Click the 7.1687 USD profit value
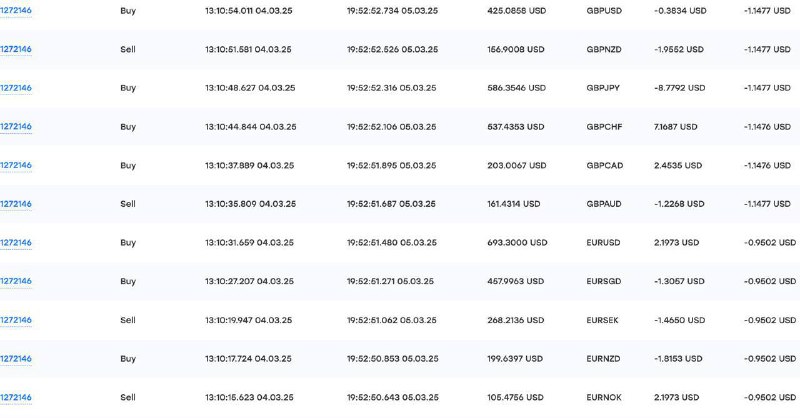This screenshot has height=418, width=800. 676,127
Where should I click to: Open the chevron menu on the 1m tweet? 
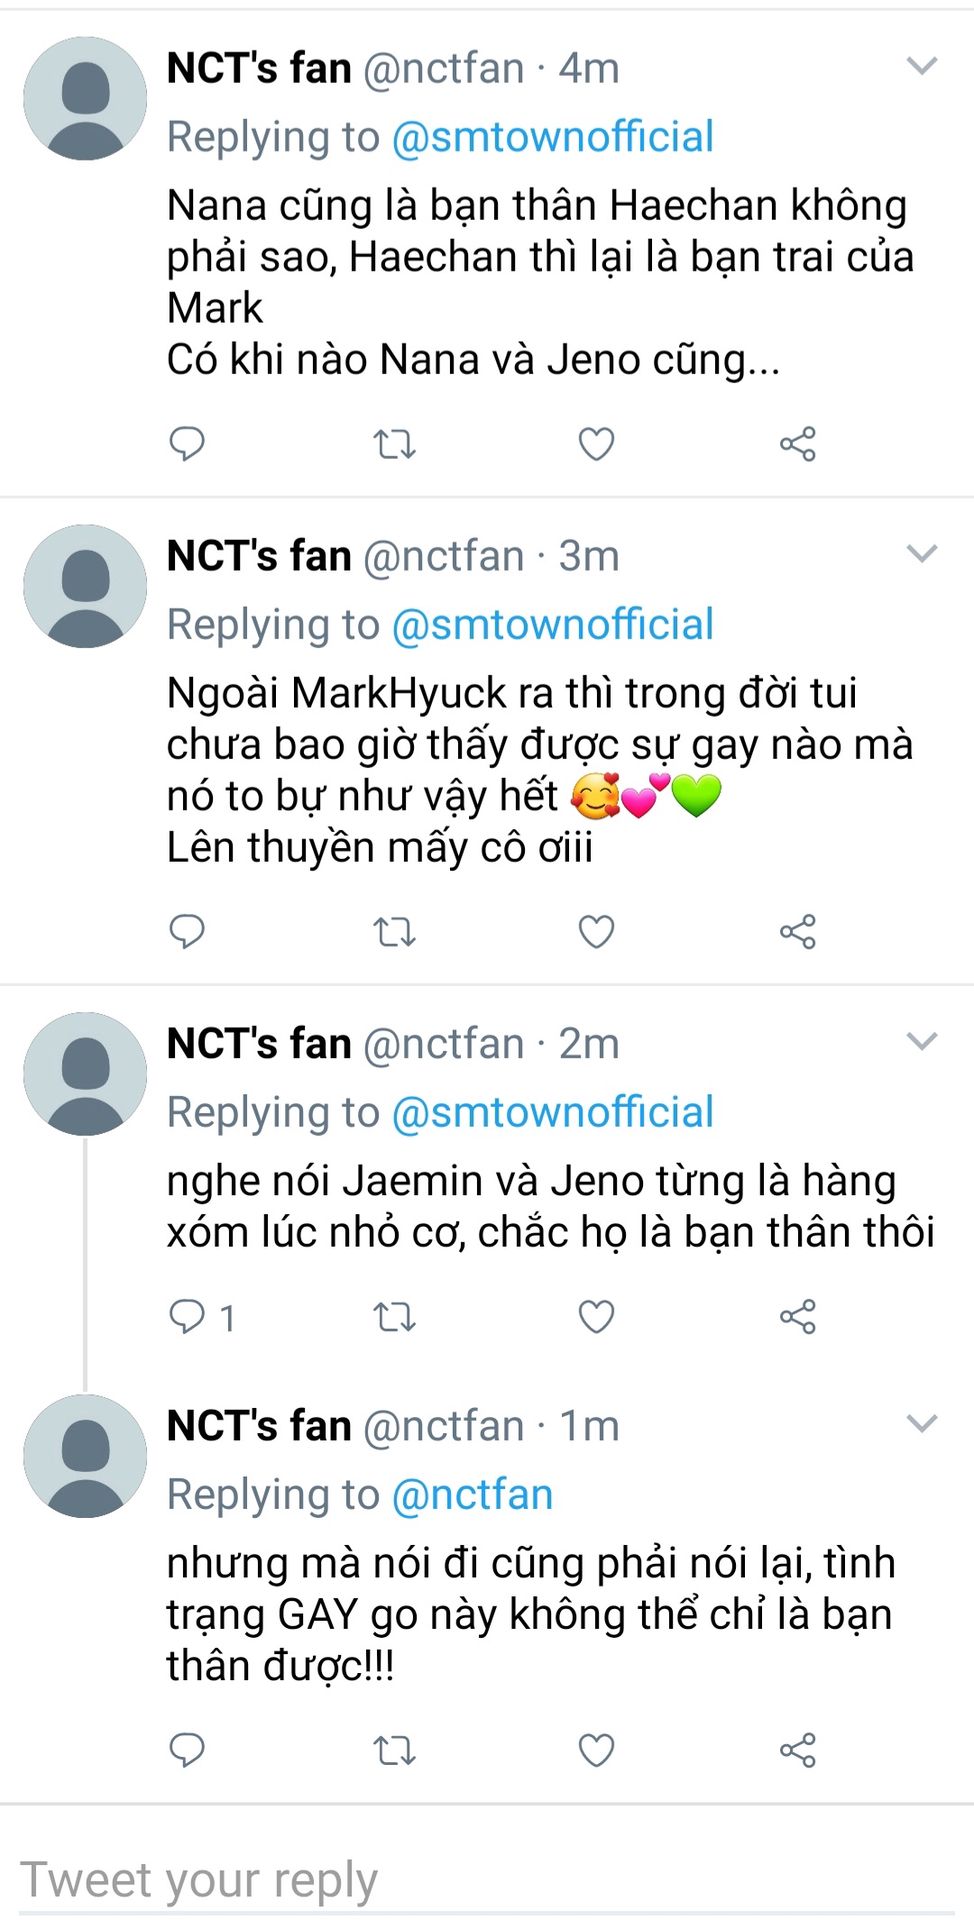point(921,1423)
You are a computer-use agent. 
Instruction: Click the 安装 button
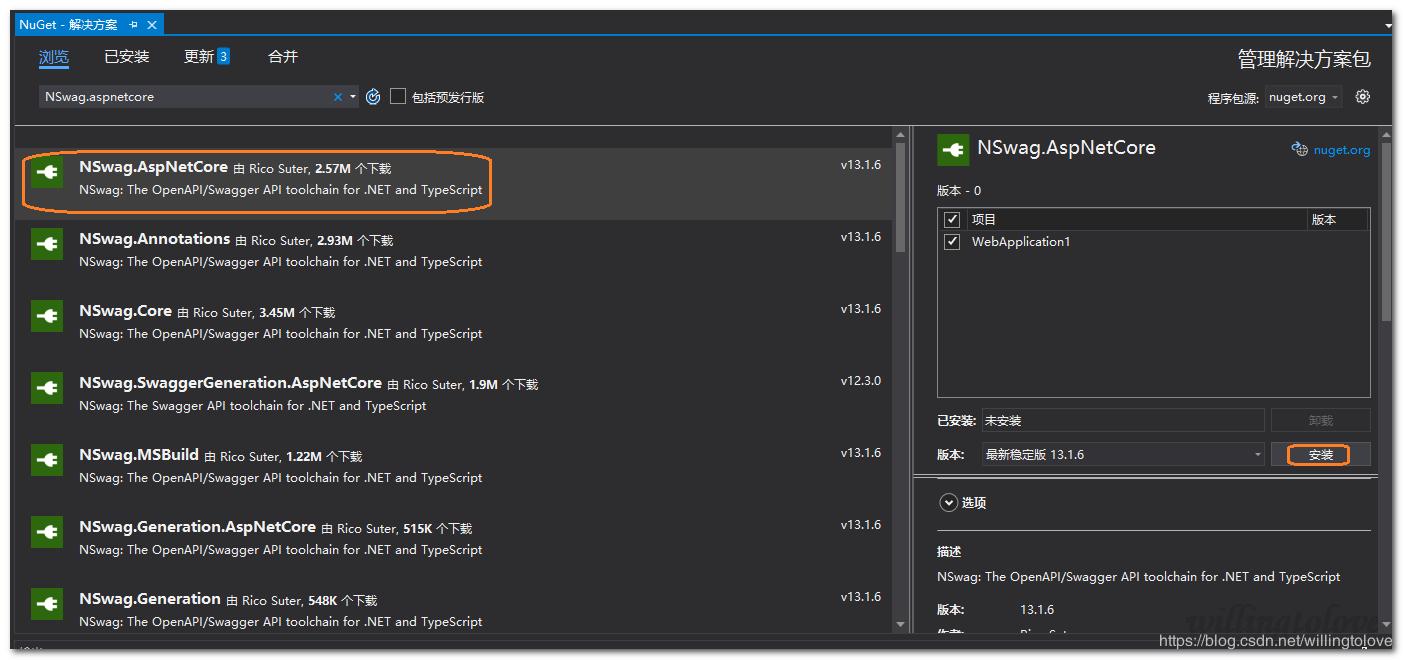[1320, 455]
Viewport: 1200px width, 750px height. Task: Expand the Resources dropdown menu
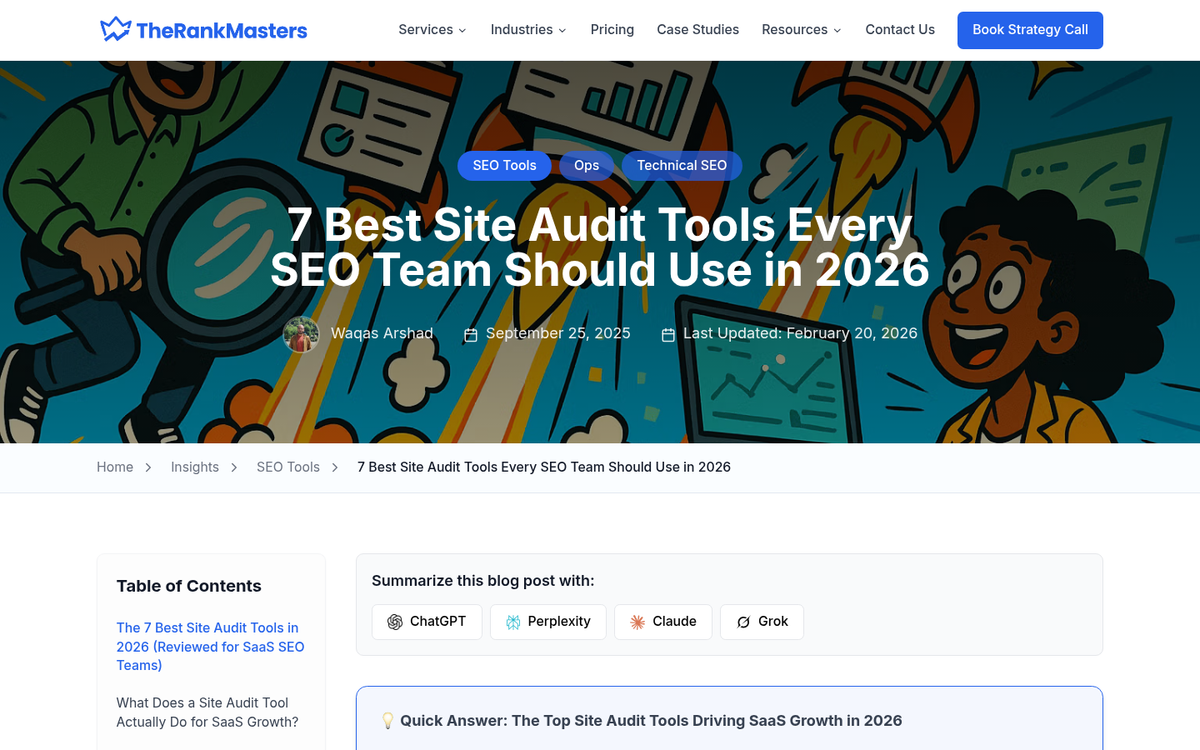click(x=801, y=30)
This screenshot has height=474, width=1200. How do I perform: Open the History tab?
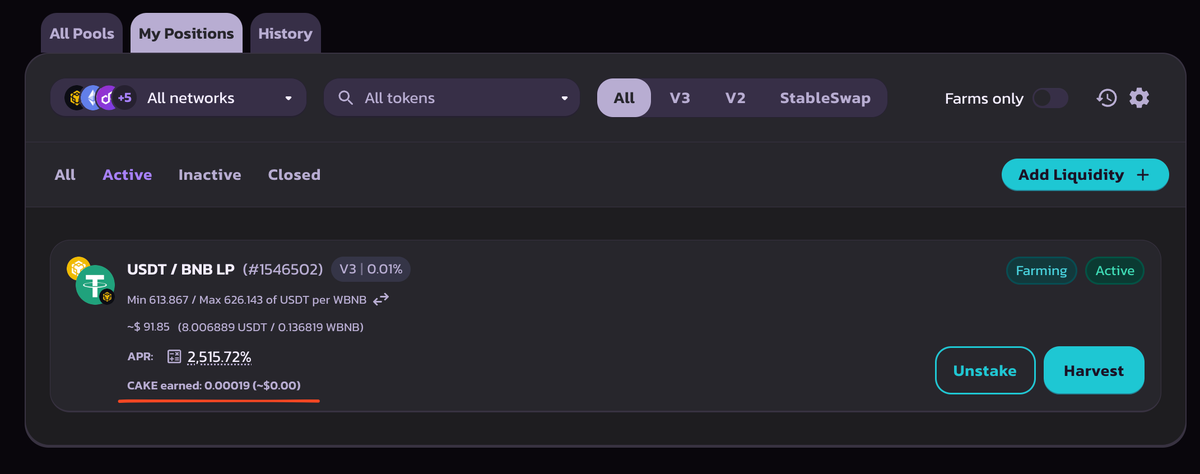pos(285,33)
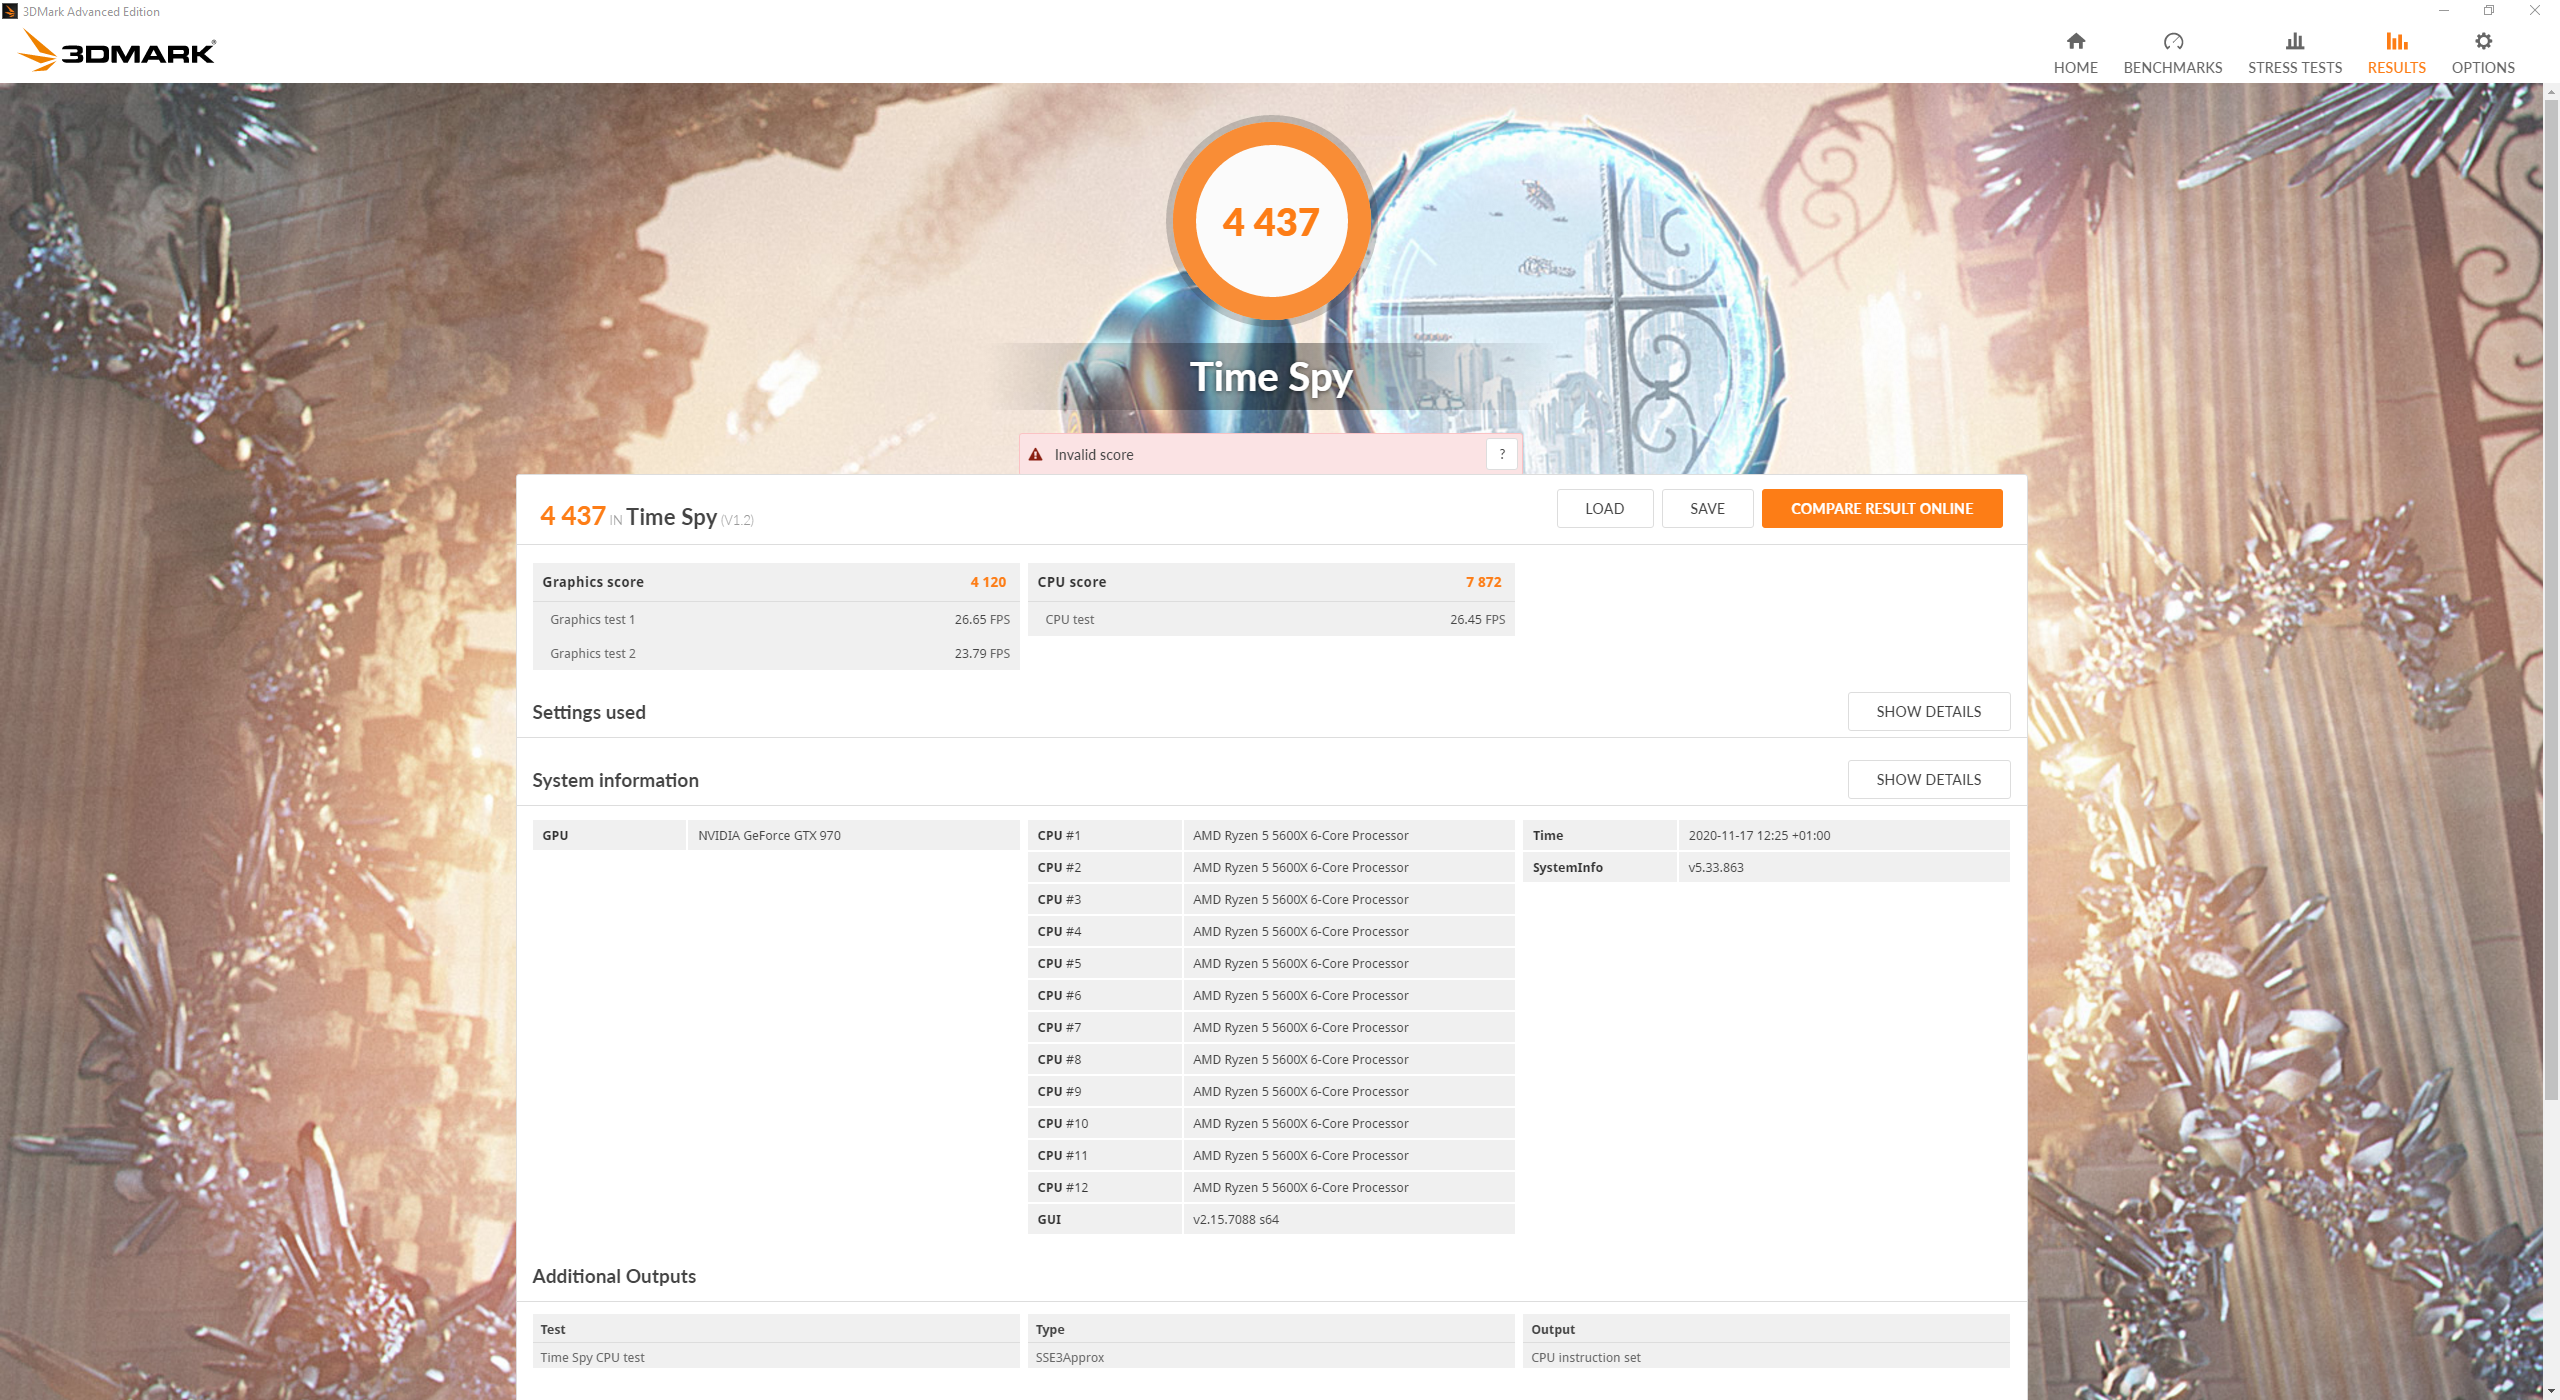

_EXERCISE DESCRIPTION_: Swap "Open" for "Select" throughout the rows above, keeping every other word unchanged, and leave the pictures out.

_EXPECTED ANSWER_:
Click the 7.1687 USD profit value
This screenshot has height=418, width=800. 676,127
Where should I click to: Select the chevron menu on the 1m tweet? 
point(921,1423)
You are a computer-use agent. 
Instruction: Click the 安装 button
[1320, 455]
Viewport: 1200px width, 750px height. Task: Expand the Resources dropdown menu
click(x=801, y=30)
This screenshot has height=474, width=1200. How do I perform: Select the History tab?
pos(285,33)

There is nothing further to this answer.